Los tres hermanos Loughy, sus esposas, y una gran parte de la familia de ambos, estaban ahí; por lo que a las niñas respecta, estaban completamente solas, con la única compañía de ellas mismas.

Para tres de ellas, siempre será desconocido el motivo por el que alguien quiso hacerles daño, pero siempre quedará en la memoria de la cuatro lo sucedido esa noche. El terrible recuerdo de como casi toda su familia había muerto en tan solo minutos, quedaría siempre en su memoria. Si alguien pudo escuchar los disparos a pesar de lo lejos que la finca quedaba apartada de las otras, nadie intervino, o al menos, no dio tiempo de ello, ya que todo sucedió tan rápido que era casi imposible de creer. Los pocos lacayos que se armaron para defender a sus señores debían estar incluidos en el charco de sangre que bañaba el gran salón. Definitivamente, ninguna olvidaría esa noche, y tres de ellas desconocerían que el causante murió en esa misma revuelta y solo una de ellas quedaría marcada por haber sido testigo de la traición entre la propia sangre.

***********

-Apresúrese por favor, llegaré tarde- gritó la mujer sacando un poco la cabeza a través de la ventana del carruaje.

-Voy lo mas rápido que puedo, excelencia- respondió el chofer- pero el camino está muy oscuro y sería un peligro ir más rápido, además, pronto empezará a llover y el camino podrá tornarse resbaladizo.

Lady Rowena, duquesa de Richmond, se recostó en el asiento y miró por la ventanilla sin ver nada en realidad, ya que como afirmó el chofer, la noche estaba demasiado oscura para poder distinguir algo.

Iba de camino a su mansión en Londres, donde celebraría, junto a su esposo y su familia, la noche buena. Se había retrasado debido a que fue a visitar a una muy querida amiga suya que estaba enferma y a punto de morir, se le había pasado el tiempo, por lo que ahora iba tarde a la cena.
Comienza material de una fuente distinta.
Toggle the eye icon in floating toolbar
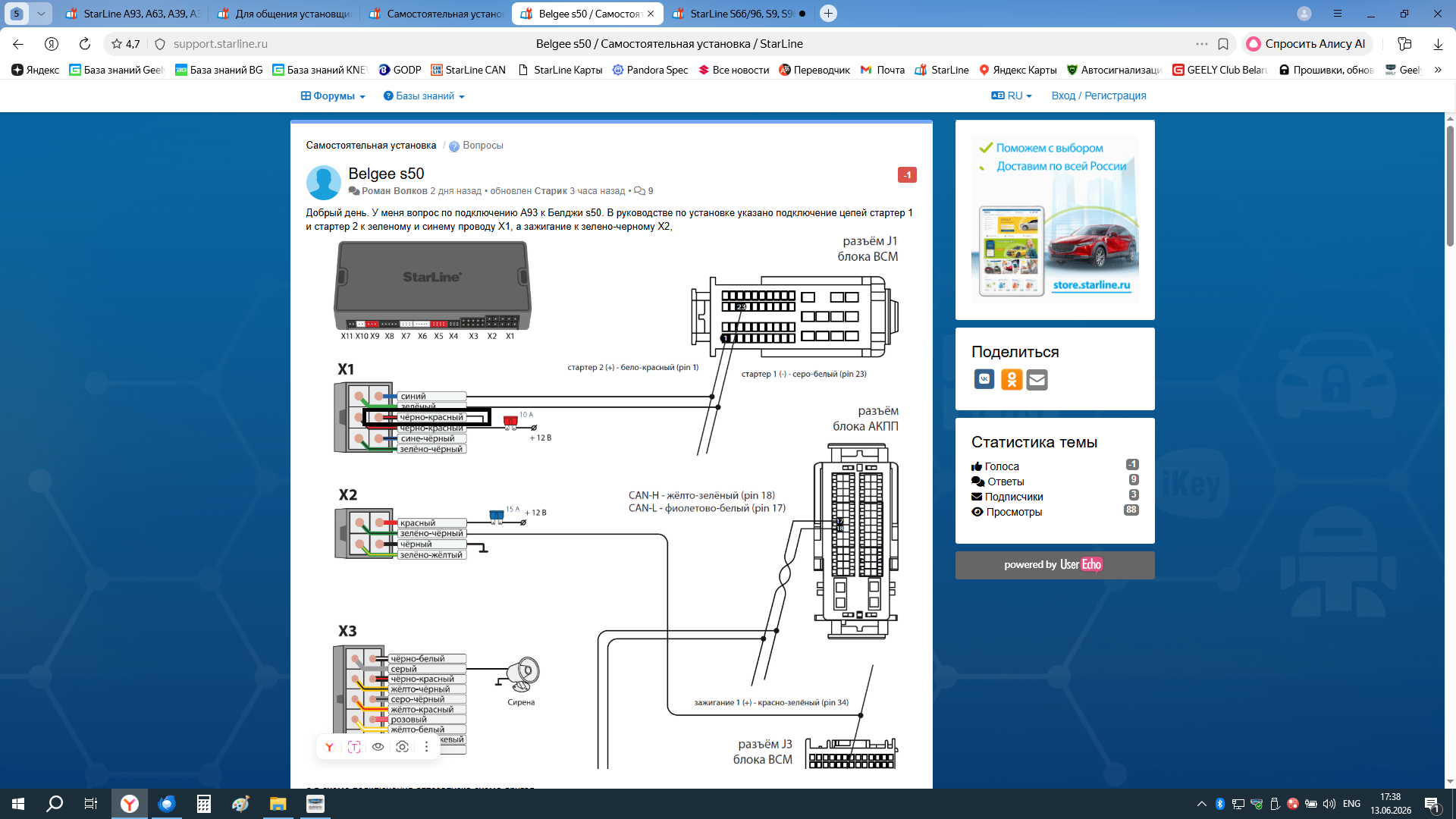 coord(378,747)
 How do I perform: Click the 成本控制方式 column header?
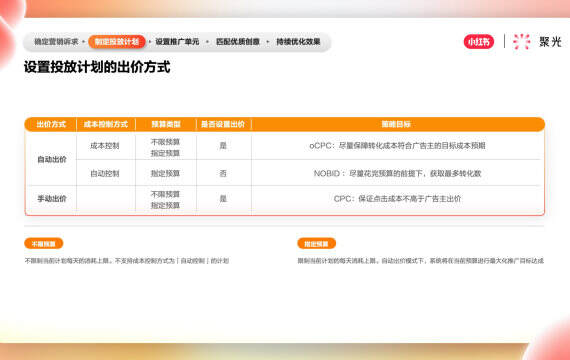pos(106,124)
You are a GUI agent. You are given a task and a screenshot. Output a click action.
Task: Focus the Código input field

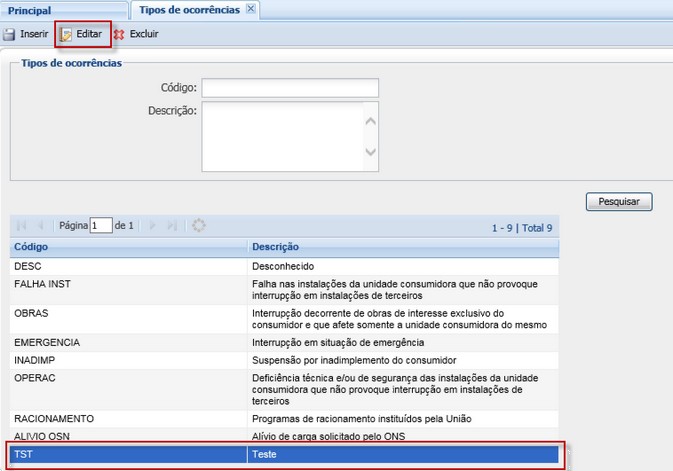[290, 88]
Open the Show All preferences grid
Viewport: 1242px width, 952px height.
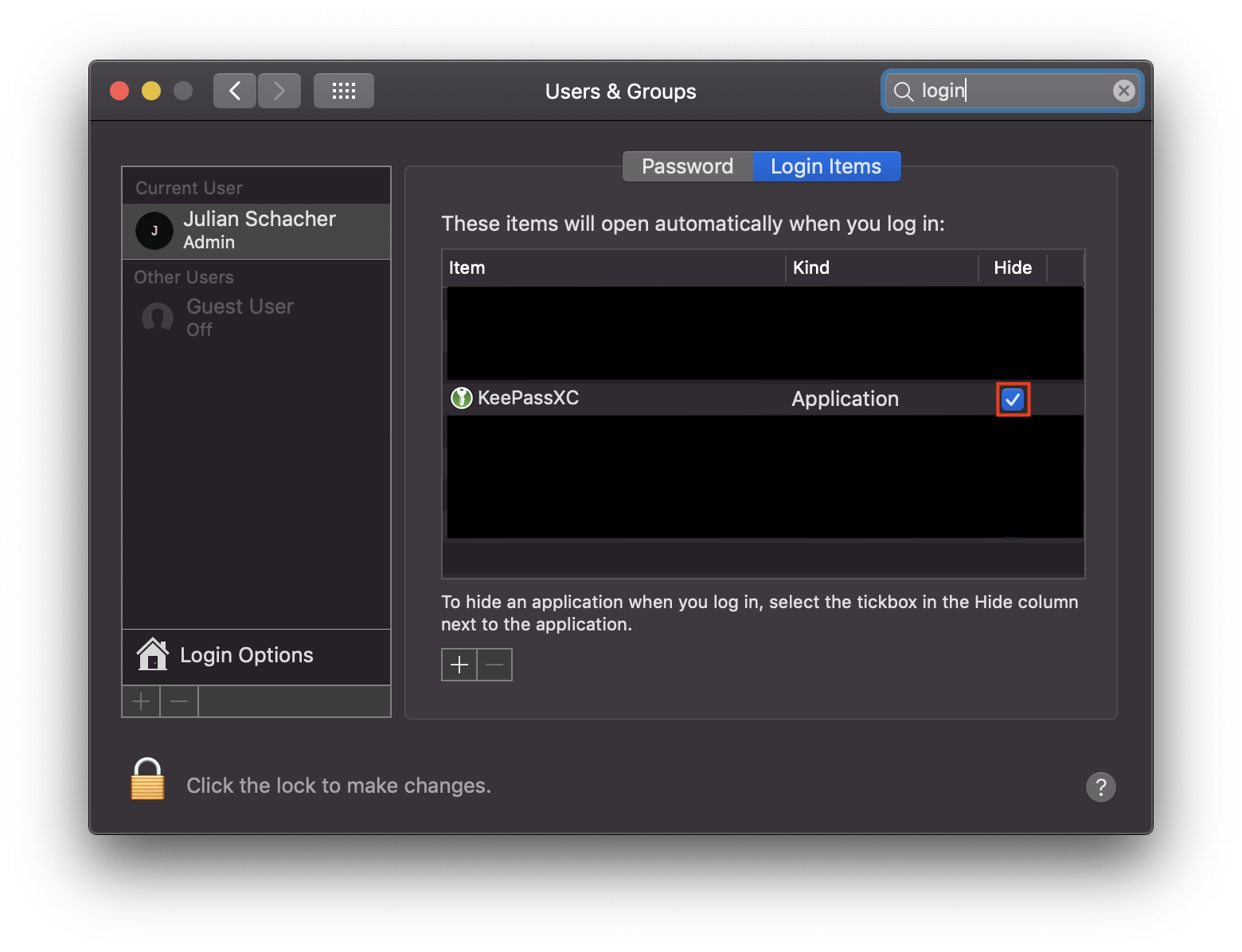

Sin embargo, no se arrepentía del viaje, al menos pudo despedirse de su querida Clareen que seguro no pasaría de esa noche, causando una tragedia a la familia en una noche que debía ser de felicidad.

Siguió observando a medias, el camino. No debía de faltar mucho para llegar a Londres cuando el carruaje se detuvo abruptamente.

-¿Qué sucedió? - preguntó, pero el conductor pareció no escucharla ya que intentaba controlar a los caballos que se habían agitado por la brusca parada.

Llena de curiosidad, abrió la puerta del carruaje y se bajó sin ayuda ante la atónita mirada de los lacayos que la acompañaban por seguridad, y que inmediatamente se pusieron a su alrededor.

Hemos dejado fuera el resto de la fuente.